La nuova amministrazione americana dovrà affrontare questo guazzabuglio incancrenito che sembra non offrire spiragli e peggiorare ogni volta, dopo ogni proposito di cessate il fuoco. Guerra senza fine, quella in Medio Oriente, perché con radici teologiche, identitarie, razziali più che politiche e perché sono troppi gli attori nel campo filo-palestinese. Washington dovrà intervenire in modo pesante in un modo o nell’altro, perché non può rischiare che Israele sia continuamente minacciato, ma neppure che il conflitto dilaghi e che l’odio straripi da quei confini diventando una sfida tra Occidente e Paesi musulmani, e nemmeno che l’antisemitismo scorra nelle strade d’Europa e che Israele rimanga isolato. Ma se L’Iran ha sbagliato i calcoli, la Cina raccoglie i frutti, visto il blocco di quella via di comunicazione dall’India al Mediterraneo che doveva essere alternativa alla Via della seta.
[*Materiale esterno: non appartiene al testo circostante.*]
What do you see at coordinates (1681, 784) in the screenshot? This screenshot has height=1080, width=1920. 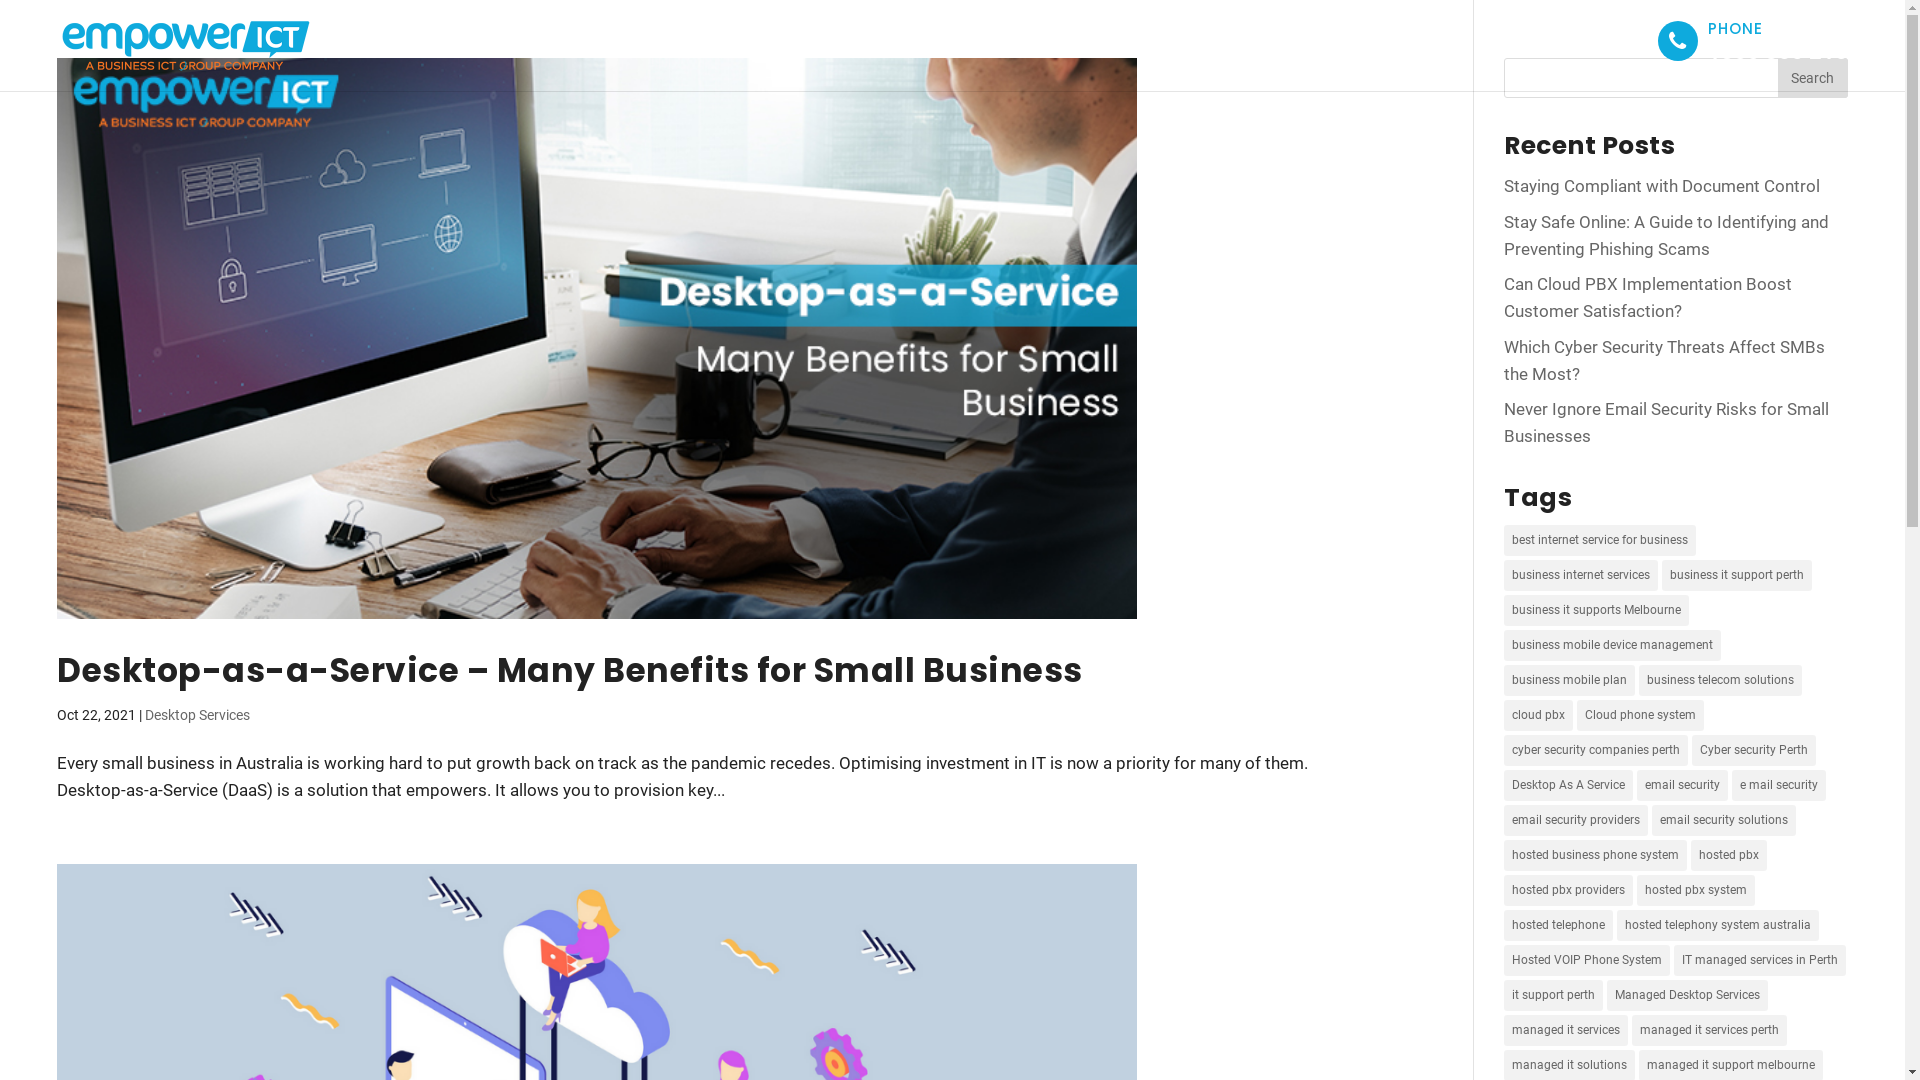 I see `'email security'` at bounding box center [1681, 784].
Crisi diverse, dunque, apparentemente separate, che si stanno svolgendo però sullo sfondo di un cambiamento epocale, entro una cornice che le tiene unite. Quella di un multipolarismo di fatto che si è via via affermato venendo meno l’unipolarismo americano, il sogno imperiale di Washington partorito dopo la fine della guerra fredda. Ne è riprova il successo crescente dei BRICS, che rappresentano il 45% della popolazione mondiale e il 26% dell’economia globale, come risulta dal vertice di Kazan, in Russia, alla fine di ottobre. Vertice a cui ha partecipato il segretario dell’ONU nonostante una mandato di arresto internazionale contro Putin. Ed ecco che allo stesso tavolo si sono trovati, tra gli altri, Russia, Cina, Turchia, Iran, Egitto, cioè molti di quegli attori che ritroviamo nei conflitti in corso.
Da qui una conclusione. I BRICS non sono in grado di sfidare, come è stato detto, l’egemonia di Washington e dei suoi alleati sul piano militare, economico, finanziario, insomma l’egemonia atlantica. Non hanno nessuna coesione ideologica, troppe le differenze e le debolezze dei Paesi leader, Cina e Russia in testa. Rappresentano “solo” un potente gruppo di interesse che mostra come le vecchie istituzioni di governance globale, dal FMI all’ONU, non funzionino più.
I simboli in politica infatti sono importanti, sono fatti essi stessi, e Kazan ci dice qualcosa. Il mondo non è più unipolare né tantomeno occidentale, e gli Stati Uniti non sono in grado di dettare il loro ordine, perché semplicemente il sistema-mondo non funziona così. Forse non ha mai funzionato così se non nella testa di alcuni circoli ristretti americani. Tra le tanti cose che si possono dire su Trump, che cosa rappresentano il disamore verso la NATO, l’insofferenza verso l’Europa, le parole sulla guerra in Ucraina se non una volontà di cambiare le regole del gioco? Ma è un cambiamento avvolto in una densa nube, perché non è detto né che ci sarà, né che avvenga nei modi annunciati, né che a noi europei e italiani convenga. Certo è che qualsiasi presidente futuro, repubblicano o democratico, dovrà fare i conti con queste sfide globali, perché è il mondo a imporle.